-- What the exercise asks --
Work through the records that follow and return each line containing the word "sidebar".

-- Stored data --
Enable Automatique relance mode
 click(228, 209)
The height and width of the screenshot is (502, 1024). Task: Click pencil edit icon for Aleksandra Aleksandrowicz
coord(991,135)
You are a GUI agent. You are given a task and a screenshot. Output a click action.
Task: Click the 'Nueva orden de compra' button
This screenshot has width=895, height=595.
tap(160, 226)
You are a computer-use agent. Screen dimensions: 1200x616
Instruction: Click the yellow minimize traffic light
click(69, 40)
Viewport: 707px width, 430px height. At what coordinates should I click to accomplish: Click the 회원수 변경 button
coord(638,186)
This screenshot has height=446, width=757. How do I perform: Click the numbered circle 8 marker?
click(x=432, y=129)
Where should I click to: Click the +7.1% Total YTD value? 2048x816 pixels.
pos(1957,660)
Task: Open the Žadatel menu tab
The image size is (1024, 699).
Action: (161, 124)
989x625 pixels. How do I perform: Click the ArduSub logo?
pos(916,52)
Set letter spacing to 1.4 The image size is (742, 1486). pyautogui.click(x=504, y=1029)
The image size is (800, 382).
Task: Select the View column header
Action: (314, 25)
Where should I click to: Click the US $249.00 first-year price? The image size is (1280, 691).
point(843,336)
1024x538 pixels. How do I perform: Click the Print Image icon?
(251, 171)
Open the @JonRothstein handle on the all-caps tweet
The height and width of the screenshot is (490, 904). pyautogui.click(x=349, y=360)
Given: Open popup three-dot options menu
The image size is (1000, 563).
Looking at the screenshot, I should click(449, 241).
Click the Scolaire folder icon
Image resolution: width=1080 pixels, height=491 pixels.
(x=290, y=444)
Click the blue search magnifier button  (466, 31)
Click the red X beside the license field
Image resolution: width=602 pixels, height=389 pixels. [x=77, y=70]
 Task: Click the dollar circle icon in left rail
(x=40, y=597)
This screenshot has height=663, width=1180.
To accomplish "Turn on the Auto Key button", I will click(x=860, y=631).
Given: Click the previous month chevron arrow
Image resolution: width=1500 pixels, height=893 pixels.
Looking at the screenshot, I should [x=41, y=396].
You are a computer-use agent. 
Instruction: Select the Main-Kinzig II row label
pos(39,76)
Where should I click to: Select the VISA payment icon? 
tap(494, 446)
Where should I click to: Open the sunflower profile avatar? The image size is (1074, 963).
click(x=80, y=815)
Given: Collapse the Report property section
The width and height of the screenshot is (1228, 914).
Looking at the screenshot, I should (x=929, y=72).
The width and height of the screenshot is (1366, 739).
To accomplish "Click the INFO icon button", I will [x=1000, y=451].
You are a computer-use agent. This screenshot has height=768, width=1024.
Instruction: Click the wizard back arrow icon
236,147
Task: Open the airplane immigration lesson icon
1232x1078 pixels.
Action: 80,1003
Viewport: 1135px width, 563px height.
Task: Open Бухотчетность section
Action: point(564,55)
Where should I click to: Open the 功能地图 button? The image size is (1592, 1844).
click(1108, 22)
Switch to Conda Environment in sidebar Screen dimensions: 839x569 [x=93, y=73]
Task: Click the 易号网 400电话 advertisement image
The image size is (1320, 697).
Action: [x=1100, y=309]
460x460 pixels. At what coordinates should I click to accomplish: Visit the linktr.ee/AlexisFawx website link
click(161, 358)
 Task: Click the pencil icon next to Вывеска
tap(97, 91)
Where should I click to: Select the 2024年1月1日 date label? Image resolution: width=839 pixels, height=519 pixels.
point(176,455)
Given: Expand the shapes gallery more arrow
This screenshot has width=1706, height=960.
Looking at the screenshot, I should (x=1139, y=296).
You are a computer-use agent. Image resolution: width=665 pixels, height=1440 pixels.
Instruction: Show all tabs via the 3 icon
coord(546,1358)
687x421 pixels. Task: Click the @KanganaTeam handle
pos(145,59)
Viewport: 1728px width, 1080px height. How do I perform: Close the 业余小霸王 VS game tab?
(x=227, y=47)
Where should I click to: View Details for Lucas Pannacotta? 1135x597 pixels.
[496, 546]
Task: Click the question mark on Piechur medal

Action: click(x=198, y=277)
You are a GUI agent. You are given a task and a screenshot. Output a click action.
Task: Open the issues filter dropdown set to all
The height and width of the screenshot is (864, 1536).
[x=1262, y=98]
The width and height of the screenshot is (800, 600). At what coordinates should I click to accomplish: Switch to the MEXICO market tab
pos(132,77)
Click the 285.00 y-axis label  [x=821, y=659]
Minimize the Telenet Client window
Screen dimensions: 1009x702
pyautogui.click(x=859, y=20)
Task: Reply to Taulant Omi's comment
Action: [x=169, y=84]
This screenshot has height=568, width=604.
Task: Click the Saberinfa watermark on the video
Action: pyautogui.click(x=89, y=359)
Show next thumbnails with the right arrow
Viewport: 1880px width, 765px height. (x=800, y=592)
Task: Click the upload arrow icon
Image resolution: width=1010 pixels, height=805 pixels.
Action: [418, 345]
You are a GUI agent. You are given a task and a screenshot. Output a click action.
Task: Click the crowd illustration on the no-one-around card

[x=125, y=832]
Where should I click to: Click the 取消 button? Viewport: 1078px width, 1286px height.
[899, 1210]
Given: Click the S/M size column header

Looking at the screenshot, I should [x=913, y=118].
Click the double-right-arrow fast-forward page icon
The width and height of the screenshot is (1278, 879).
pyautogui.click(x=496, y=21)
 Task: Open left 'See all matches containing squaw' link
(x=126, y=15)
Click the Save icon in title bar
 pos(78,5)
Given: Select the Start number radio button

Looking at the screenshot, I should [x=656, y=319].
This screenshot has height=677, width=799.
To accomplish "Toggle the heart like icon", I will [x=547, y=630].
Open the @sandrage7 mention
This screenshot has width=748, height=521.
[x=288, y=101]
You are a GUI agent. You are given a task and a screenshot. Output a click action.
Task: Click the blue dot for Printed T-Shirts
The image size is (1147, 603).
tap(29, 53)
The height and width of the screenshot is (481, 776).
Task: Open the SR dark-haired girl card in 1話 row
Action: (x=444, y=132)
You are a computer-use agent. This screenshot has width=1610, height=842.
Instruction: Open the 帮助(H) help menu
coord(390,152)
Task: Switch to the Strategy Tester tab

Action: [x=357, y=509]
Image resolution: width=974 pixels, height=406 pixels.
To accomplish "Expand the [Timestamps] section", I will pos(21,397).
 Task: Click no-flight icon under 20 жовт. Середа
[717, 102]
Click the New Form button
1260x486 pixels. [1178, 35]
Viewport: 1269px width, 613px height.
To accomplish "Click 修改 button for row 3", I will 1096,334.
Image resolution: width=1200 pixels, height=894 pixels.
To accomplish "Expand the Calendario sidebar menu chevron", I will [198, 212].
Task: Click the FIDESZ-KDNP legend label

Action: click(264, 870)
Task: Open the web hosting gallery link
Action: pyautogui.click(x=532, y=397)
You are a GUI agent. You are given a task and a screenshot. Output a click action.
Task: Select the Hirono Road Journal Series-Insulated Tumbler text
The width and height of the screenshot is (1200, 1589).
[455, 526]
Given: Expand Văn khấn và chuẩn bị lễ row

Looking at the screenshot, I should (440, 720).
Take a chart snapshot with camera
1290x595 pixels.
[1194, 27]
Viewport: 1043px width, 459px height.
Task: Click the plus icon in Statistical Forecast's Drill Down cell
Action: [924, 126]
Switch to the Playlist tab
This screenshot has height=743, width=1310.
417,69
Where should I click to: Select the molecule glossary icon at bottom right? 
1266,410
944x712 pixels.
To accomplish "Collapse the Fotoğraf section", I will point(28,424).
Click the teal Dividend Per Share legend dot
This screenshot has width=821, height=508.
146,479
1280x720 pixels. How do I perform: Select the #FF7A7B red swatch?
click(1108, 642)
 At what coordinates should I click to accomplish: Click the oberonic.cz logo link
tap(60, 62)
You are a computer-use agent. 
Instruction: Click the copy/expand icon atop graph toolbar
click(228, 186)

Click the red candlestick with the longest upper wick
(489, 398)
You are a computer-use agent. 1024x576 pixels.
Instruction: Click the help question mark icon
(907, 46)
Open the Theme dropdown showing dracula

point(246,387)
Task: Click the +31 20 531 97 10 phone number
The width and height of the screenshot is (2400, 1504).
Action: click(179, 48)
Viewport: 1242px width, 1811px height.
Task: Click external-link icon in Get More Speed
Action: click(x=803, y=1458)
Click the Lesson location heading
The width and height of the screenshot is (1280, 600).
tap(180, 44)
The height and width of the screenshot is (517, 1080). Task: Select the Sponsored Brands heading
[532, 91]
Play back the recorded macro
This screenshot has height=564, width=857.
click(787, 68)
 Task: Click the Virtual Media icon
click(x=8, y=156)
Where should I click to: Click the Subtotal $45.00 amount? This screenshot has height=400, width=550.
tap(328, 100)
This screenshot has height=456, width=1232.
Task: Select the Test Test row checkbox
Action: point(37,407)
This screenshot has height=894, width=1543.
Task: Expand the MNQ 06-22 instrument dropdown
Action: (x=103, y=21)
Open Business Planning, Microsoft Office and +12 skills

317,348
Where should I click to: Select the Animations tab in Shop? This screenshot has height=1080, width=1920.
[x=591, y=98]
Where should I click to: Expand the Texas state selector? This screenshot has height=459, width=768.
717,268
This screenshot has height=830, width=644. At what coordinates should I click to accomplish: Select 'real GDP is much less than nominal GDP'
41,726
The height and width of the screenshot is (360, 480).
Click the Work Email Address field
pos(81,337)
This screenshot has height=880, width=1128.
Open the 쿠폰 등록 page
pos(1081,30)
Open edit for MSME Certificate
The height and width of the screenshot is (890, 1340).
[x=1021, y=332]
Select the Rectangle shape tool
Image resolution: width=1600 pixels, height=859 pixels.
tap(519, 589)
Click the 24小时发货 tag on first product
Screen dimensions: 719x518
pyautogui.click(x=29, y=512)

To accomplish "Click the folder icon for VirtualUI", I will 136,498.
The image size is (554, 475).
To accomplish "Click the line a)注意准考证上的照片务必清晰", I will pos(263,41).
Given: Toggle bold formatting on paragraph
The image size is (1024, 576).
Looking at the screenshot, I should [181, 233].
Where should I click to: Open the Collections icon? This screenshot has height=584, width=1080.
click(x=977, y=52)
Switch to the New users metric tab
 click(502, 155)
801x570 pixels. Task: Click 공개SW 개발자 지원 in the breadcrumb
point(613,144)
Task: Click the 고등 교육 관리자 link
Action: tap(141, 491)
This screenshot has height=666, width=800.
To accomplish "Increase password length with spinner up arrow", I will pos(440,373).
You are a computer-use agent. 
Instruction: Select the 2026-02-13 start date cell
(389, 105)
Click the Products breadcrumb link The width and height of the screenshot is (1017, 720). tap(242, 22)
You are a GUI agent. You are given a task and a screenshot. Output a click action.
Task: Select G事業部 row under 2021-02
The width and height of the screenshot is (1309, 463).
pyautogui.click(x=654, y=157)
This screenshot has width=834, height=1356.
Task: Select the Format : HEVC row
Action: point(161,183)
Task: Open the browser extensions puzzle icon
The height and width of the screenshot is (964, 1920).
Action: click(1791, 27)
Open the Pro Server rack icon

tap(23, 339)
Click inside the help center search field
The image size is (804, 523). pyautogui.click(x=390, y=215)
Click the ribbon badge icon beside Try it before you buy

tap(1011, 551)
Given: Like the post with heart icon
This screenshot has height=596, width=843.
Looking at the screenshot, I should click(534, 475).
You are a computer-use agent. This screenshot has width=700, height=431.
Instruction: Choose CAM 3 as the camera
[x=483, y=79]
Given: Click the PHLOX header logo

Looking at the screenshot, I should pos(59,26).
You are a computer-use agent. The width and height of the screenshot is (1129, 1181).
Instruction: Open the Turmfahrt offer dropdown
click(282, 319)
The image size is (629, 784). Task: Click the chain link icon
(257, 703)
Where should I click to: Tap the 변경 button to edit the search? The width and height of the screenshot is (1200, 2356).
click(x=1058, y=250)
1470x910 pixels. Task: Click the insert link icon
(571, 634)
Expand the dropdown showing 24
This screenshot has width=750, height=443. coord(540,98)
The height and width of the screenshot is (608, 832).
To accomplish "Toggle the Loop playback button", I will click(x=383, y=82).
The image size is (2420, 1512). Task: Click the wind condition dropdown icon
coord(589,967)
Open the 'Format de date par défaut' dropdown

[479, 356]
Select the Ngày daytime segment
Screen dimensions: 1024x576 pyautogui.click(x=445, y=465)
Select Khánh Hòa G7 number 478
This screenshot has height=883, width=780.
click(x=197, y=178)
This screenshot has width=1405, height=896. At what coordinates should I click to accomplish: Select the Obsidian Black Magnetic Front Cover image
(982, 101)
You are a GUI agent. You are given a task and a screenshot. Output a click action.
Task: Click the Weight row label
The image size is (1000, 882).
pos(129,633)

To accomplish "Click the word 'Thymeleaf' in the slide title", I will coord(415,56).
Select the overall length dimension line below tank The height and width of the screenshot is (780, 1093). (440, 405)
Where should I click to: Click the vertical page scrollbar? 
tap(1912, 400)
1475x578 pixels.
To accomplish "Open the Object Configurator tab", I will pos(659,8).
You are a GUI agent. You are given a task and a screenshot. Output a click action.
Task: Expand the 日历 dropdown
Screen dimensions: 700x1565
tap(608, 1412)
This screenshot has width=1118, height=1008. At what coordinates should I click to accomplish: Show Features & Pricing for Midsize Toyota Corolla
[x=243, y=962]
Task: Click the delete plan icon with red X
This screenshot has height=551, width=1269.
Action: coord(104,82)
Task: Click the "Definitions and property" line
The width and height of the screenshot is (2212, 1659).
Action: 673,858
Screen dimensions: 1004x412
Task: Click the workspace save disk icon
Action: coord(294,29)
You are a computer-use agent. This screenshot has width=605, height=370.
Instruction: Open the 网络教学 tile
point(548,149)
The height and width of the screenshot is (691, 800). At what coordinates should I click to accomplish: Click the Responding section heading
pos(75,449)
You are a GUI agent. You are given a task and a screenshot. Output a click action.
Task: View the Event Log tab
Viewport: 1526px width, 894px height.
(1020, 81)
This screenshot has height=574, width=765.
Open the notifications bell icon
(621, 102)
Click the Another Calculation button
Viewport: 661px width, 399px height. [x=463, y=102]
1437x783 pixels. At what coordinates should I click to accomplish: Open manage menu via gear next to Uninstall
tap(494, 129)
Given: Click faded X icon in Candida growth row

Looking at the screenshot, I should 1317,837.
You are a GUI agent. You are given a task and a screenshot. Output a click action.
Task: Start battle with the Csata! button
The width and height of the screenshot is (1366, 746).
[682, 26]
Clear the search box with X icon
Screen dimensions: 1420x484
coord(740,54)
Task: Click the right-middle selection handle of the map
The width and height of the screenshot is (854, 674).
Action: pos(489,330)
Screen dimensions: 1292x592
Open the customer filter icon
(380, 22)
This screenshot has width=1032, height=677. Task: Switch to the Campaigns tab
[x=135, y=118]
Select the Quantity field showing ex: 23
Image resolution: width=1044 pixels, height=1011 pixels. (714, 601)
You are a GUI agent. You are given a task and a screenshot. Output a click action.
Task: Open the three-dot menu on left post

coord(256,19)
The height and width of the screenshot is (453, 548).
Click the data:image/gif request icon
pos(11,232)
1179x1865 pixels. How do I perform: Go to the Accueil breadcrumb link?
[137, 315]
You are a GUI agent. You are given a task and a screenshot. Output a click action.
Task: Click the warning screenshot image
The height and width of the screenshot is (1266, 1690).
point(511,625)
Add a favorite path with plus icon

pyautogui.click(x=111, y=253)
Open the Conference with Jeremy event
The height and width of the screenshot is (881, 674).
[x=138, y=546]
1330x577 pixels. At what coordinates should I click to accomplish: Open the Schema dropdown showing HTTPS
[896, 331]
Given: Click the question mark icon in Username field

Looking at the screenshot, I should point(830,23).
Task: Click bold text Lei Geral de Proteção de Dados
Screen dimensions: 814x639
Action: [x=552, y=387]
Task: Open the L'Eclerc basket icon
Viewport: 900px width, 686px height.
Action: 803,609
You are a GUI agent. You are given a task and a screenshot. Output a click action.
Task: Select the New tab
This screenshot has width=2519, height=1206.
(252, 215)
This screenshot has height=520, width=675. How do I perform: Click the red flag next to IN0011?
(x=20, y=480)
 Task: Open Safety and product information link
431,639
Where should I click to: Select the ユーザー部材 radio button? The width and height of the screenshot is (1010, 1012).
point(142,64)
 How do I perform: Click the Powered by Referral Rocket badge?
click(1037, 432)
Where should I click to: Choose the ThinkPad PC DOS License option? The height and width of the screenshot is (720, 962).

-- Exercise solution --
Switch to Conda Environment in sidebar Screen dimensions: 839x569 [x=93, y=73]
To accomplish "Expand the Calendario sidebar menu chevron", I will [198, 212].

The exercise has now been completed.